Kriminolog Kubu Jessica: Fisiognomi Tak Bisa Tentukan Penjahat

Selain fisiognomi, Otto juga menanyakan teori tentang gestur yang biasa digunakan ahli kriminologi.

oleh Yusron Fahmi diperbarui 20 Sep 2016, 01:50 WIB
Diterbitkan 20 Sep 2016, 01:50 WIB
20160919- Sidang ke-22 Jessica Kumala Wongso -Jakarta- Helmi Afandi
Jessica Kumala Wongso berjalan menuju kursi saat sidang ke-22, kasus kematian Mirna Wayan Salihin di Pengadilan Negeri Jakarta Pusat, Jakarta, Senin (19/9). (Liputan6.com/Helmi Afandi)

Liputan6.com, Jakarta - Kubu terdakwa Jessica Kumala Wongso menghadirkan ahli kriminologi, Eva Achjani Zulfa dalam sidang ke-22 kasus pembunuhan terhadap Wayan Mirna Salihin.

Dalam persidangan ini, kriminolog dari Universitas Indonesia (UI) itu ditanyai soal fungsi ilmu membaca karakter ‎melalui wajah atau fisiognomi.

Pertanyaan itu dilontarkan oleh pengacara Jessica, Otto Hasibuan. Pengacara kondang itu menanyakan, apakah fisiognomi mampu dijadikan sebagai alat untuk menetapkan seseorang sebagai penjahat dalam suatu kasus kriminal.

"Apakah menurut saudara ahli, fisiognomi sebagai satu-satunya alat untuk menetapkan penjahat?" tanya Otto dalam persidangan di Pengadilan Negeri Jakarta Pusat, Senin 19 September 2016.

Pertanyaan itu dijawab dengan mantap oleh Eva. Menurut dia, fisiognomi tidak dapat digunakan untuk menetapkan penjahat. Fisiognomi hanya digunakan sampai pada tahapan untuk menggambarkan bahwa orang yang dimaksud berpotensi melakukan tindak pidana.

"Hanya menggambarkan potential offended, orang yang punya potensi melakukan kejahatan, yang katakanlah melanggar hukum," ucap Eva.

Selain fisiognomi, Otto juga menanyakan teori tentang gestur yang biasa digunakan ahli kriminologi.

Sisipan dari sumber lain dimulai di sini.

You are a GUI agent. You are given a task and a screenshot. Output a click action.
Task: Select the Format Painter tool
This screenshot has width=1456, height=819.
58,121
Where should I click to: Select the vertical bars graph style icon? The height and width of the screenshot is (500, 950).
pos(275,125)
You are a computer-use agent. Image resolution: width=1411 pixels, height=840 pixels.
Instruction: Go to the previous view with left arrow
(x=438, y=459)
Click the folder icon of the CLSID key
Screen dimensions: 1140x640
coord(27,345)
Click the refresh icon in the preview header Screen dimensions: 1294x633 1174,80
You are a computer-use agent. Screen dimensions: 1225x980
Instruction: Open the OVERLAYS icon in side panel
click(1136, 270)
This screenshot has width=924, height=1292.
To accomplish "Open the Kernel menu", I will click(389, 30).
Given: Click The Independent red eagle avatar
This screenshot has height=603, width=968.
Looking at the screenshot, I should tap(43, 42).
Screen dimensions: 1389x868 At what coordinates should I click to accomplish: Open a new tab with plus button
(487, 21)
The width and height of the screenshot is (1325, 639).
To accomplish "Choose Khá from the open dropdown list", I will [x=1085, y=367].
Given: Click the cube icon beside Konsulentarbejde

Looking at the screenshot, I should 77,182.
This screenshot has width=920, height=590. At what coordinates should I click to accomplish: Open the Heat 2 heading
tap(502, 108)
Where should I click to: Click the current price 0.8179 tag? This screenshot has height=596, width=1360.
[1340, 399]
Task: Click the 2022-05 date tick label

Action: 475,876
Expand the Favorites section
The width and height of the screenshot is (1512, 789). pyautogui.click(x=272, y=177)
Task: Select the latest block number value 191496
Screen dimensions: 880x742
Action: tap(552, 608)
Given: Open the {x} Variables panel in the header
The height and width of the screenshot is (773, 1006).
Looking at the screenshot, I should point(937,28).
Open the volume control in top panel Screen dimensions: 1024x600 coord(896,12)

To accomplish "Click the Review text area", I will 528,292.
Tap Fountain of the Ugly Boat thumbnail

Menurut Eva, tidak ada larangan bagi kriminolog untuk berbicara tentang gestur dan menggunakannya untuk meneliti seseorang yang diduga melakukan tindak pidana. Namun, seorang kriminolog harus dibantu ahli psikologi yang memahami tentang gestur.

Otto lantas menanyakan apakah ahli kriminologi dapat menggunakan analisa gestur yang bukan merupakan keahliannya.

"Validitas atau hasil riset dari penelitian itu kalau bukan penguasaan kita terhadap suatu teori, hasilnya akan dipertanyakan," jawab Eva.

Pada persidangan sebelumnya, Kriminolog UI yang dihadirkan kubu JPU, Ronny Nitibaskara memaparkan soal karakter Jessica ‎menggunakan analisis gestur dan fisiognomi.

Ronny saat itu memaparkan bahwa sejak Jessica dan Mirna bertemu sudah terlihat jarak di antara mereka. Saat itu, Ronny membaca gestur Mirna bahwa dirinya memperlihatkan ketidaknyamanan terhadap Jessica.

Sidang kasus pembunuhan Mirna dengan terdakwa Jessica terus bergulir di PN Jakarta Pusat. Sidang telah berlangsung hingga 22 kali.

Sejauh ini, belum ada satu pun saksi maupun ahli yang menyatakan secara jelas bahwa Jessica yang memasukkan racun sianida ke gelas es kopi Vietnam yang diminum Mirna.